(WHAT IS BEING ASKED):
Output, word for word, the stretch of the excerpt on Apple's automation efforts that starts at the words containing "Joe Rossignol for" and closes with "these automated systems.".
··· EXCERPTED TEXT ···
The Information is out with a detailed look today at the myriad difficulties Apple has faced trying to automate iPhone assembly and the building of other products.

Quality assurance, iMac production, China (Image via Apple’s Supplier Responsibility 2020 Progress Report)

Joe Rossignol for MacRumors:

The report claims that, beginning in 2012, Apple assembled a team of robotics and automation specialists at a secret lab in Sunnyvale, California to search for ways to reduce the number of workers on its production lines. However, the team is said to have quickly encountered challenges designing some of these automated systems.

Wayne Ma for The Information:

Building a robot that can fasten screws is among the hardest challenges in the industry. A robot must pick up the screw at a specific angle and align it with a hole using multiple industrial cameras. Apple uses screws so tiny that robots had no way to measure the force used to drill them in. By contrast, human workers can feel the resistance from their hand and can tell when something is off.
··· SUPPLIED MATERIAL ···
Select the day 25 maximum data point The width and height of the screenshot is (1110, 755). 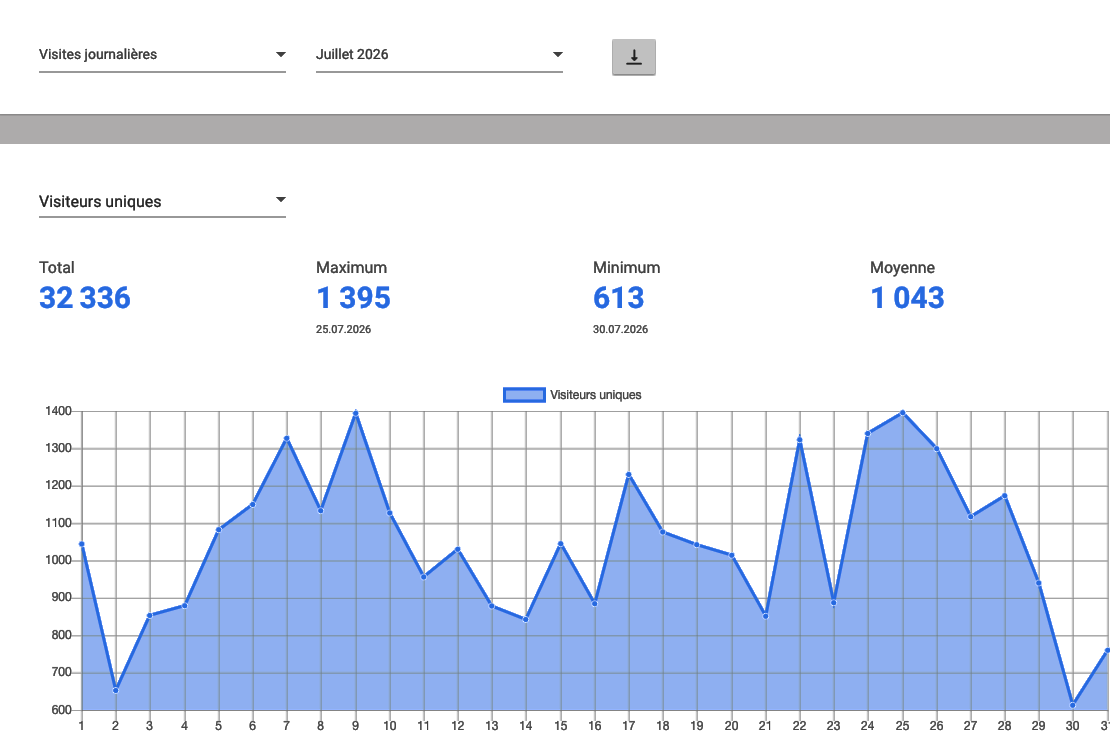[x=902, y=413]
···
(EXERCISE ANSWER):
Joe Rossignol for MacRumors:

The report claims that, beginning in 2012, Apple assembled a team of robotics and automation specialists at a secret lab in Sunnyvale, California to search for ways to reduce the number of workers on its production lines. However, the team is said to have quickly encountered challenges designing some of these automated systems.